# Zoomen / schärfen



## mickthebike (9. September 2009)

Hallo
ich habe ein Bild und möchte es zoomen, dabei aber scharfe Farbstreifen etc.  beibehalten.
Wie kann ich sowas machen? ( soll ja möglich sein )
Vielen Dank
Michael


----------



## chmee (9. September 2009)

Kommt drauf an, um wieviel % du hochskalieren möchtest. Bis 200% würd ich der Sache 'ne Chance geben, darüber wird es einfach weich.
Da hilft kein Unscharf maskieren und auch kein Overlay-Highpass.

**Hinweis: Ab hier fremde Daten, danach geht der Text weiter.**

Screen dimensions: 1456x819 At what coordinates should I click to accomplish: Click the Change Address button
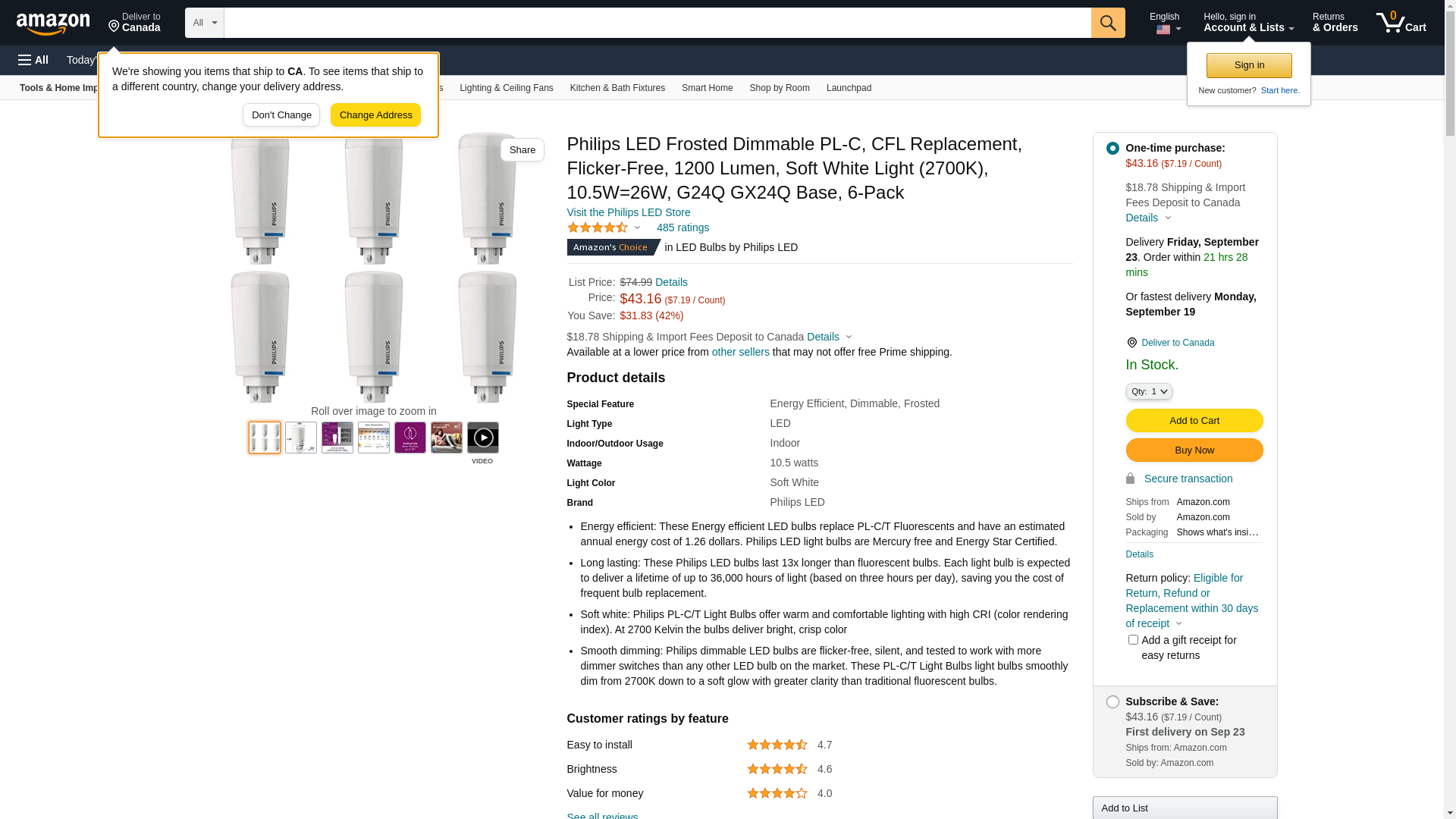pyautogui.click(x=375, y=115)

Ausschnitt des Bildes wäre zur Diskussion ratsam.

mfg chmee


----------



## mickthebike (9. September 2009)

http://www.airliners.net/photo/Unti...91433/L/&sid=d517dcb91230abf0a9a8946d59aaca52

Ich möchte dies in x-plane verwenden. D.h. es wird auch ganz nah im PC gezoomt. Textur in 2048x2048 wobei auch die Texturen zusätzlich geteilt etc. werden könnten. Einfach die Streifen schön scharf machen.

Danke 
Michael


----------



## chmee (9. September 2009)

Tja, würde sagen Nacharbeit ist angesagt, wenn Du es wirklich schön scharf haben möchtest.

mfg chmee


----------



## ink (9. September 2009)

Moin
Verstehe ih das richtig, dass du nur die Streifen haben möchtest um sie auf dein Model im Simulator zu mappen?
Da wäre das Einfachste die Streifen mit Vektoren nachzuzeichnen.
Dann kannst du skalieren biss zum Morgengrauen.

mfg


----------



## mickthebike (9. September 2009)

Vorallem die Streifen, aber am liebsten alles...ich kannte mal jemanden der sowas gut hinbekam... Ich bin mit PS nicht sehr vertraut. Wie soll ich das am einfachsten versuchen? Oder gleich 15.- an airliners.net verlustieren für das fit screen?


----------



## ink (10. September 2009)

Nabend
Was möchtest du genau machen?
Willst du die Textur nutzen um im Simulator das Flugzeug nachzubauen?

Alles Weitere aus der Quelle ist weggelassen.